I'm studying with my rabbi tomorrow, and I still haven't
written much about last time. Oops; I meant to do that.
Before we talked (briefly; we'll return to it) what
God prays for, we talked about the passage on
B'rachot 6b (6b3 in the Shottenstein edition) that
reads as follows:
"R' Elazar said: The Holy One, blessed is He, said the
entire world was created only for the sake of [the
person who fears God and keeps his commandments].

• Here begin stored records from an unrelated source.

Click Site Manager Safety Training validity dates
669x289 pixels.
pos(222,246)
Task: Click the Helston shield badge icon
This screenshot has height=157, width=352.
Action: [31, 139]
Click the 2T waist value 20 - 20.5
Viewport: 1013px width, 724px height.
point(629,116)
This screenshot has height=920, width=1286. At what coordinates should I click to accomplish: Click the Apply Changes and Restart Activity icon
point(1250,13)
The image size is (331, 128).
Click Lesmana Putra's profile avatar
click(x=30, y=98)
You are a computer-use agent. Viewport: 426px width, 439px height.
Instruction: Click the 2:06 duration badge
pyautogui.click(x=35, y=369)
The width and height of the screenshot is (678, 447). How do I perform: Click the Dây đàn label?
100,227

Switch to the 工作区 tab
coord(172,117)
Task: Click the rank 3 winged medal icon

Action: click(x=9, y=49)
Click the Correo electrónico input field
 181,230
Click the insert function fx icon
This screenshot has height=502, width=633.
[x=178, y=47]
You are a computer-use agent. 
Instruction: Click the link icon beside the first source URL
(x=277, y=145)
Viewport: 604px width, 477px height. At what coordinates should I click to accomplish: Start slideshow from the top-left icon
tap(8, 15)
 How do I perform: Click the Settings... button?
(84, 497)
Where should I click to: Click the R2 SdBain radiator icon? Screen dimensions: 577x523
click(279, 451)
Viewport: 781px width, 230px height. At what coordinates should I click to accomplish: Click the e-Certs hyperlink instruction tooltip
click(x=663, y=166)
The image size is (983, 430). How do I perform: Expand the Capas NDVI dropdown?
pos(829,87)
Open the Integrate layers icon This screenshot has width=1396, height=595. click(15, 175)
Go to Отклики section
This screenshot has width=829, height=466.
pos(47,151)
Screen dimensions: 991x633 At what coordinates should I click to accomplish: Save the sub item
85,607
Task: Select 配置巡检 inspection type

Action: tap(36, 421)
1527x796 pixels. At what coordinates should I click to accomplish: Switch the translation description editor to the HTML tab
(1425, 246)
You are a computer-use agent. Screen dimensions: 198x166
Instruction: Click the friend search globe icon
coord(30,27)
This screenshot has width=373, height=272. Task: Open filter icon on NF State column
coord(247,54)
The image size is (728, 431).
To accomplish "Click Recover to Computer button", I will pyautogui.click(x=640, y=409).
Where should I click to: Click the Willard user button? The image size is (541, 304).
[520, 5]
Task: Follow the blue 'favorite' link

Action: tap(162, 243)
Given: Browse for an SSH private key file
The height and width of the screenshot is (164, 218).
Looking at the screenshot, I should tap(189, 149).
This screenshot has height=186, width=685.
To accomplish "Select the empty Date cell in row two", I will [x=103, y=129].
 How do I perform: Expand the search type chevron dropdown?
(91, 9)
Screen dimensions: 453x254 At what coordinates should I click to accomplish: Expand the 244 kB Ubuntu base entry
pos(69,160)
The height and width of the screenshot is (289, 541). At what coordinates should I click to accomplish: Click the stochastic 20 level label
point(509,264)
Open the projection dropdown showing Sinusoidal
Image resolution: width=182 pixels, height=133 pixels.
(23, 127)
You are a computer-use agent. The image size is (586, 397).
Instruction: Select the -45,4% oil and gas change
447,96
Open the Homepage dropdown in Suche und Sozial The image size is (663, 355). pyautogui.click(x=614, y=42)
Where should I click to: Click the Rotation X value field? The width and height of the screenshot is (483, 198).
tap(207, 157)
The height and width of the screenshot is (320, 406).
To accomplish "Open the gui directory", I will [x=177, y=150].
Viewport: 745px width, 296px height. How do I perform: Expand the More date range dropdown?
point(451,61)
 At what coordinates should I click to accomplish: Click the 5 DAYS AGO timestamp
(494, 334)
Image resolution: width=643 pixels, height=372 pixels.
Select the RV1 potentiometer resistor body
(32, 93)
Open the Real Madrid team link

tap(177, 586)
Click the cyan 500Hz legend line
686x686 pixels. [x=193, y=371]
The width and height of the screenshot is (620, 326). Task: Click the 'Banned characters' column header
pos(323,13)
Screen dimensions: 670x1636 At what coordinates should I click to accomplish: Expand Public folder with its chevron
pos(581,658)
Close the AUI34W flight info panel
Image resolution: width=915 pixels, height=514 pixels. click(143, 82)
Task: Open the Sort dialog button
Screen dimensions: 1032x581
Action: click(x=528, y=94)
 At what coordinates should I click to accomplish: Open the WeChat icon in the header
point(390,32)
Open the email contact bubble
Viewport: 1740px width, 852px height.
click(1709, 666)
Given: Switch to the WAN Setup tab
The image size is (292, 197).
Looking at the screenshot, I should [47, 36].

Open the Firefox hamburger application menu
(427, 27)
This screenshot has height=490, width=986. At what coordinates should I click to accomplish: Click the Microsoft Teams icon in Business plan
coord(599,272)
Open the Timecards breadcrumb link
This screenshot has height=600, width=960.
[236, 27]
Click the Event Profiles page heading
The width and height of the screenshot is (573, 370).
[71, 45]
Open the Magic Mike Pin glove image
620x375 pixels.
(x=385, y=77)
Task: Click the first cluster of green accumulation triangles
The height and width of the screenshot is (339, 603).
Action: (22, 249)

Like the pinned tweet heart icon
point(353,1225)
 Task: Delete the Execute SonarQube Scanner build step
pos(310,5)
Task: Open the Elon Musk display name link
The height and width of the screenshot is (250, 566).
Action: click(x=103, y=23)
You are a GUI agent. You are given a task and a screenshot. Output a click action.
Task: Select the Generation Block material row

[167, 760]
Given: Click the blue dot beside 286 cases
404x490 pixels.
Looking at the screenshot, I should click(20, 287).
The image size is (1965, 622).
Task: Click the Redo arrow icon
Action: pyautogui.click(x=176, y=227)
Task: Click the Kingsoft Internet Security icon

R' Abba bar Kahana says [the person] is equal in
importance to the entire world. R' Shimon ben Azzai,
or some say R' Shimon ben Zoma, the entire world
was created only to serve as an accompaniment for this
person."
The footnotes expand on this:
R' Elazar says the purpose of creation was to get
one person who fears God and keeps his commandments,
and once that state is reached everything else is
superfluous.
R' Abba says other people do serve a purpose, but
their combined value is less than the value of the
one God-fearing person.
R' Shimon says the rest of creation provides
for the social and material needs of that one
person, so it has value, though it's still a
lesser value.
And the Maharal argues that the rest of humanity
is there to serve this person; the one who fears
God is special, rising above trivialities and
focusing on what matters, and he's an example for
others.
(Aside: the word used for "fear" is "yirah" or
its cognates -- good ol' yud-reish-alef of which
I wrote a few days ago.)
I have a problem with these statements. We are
also told that we -- every single one of us --
is created b'tzeit Elo[k]im, in God's image.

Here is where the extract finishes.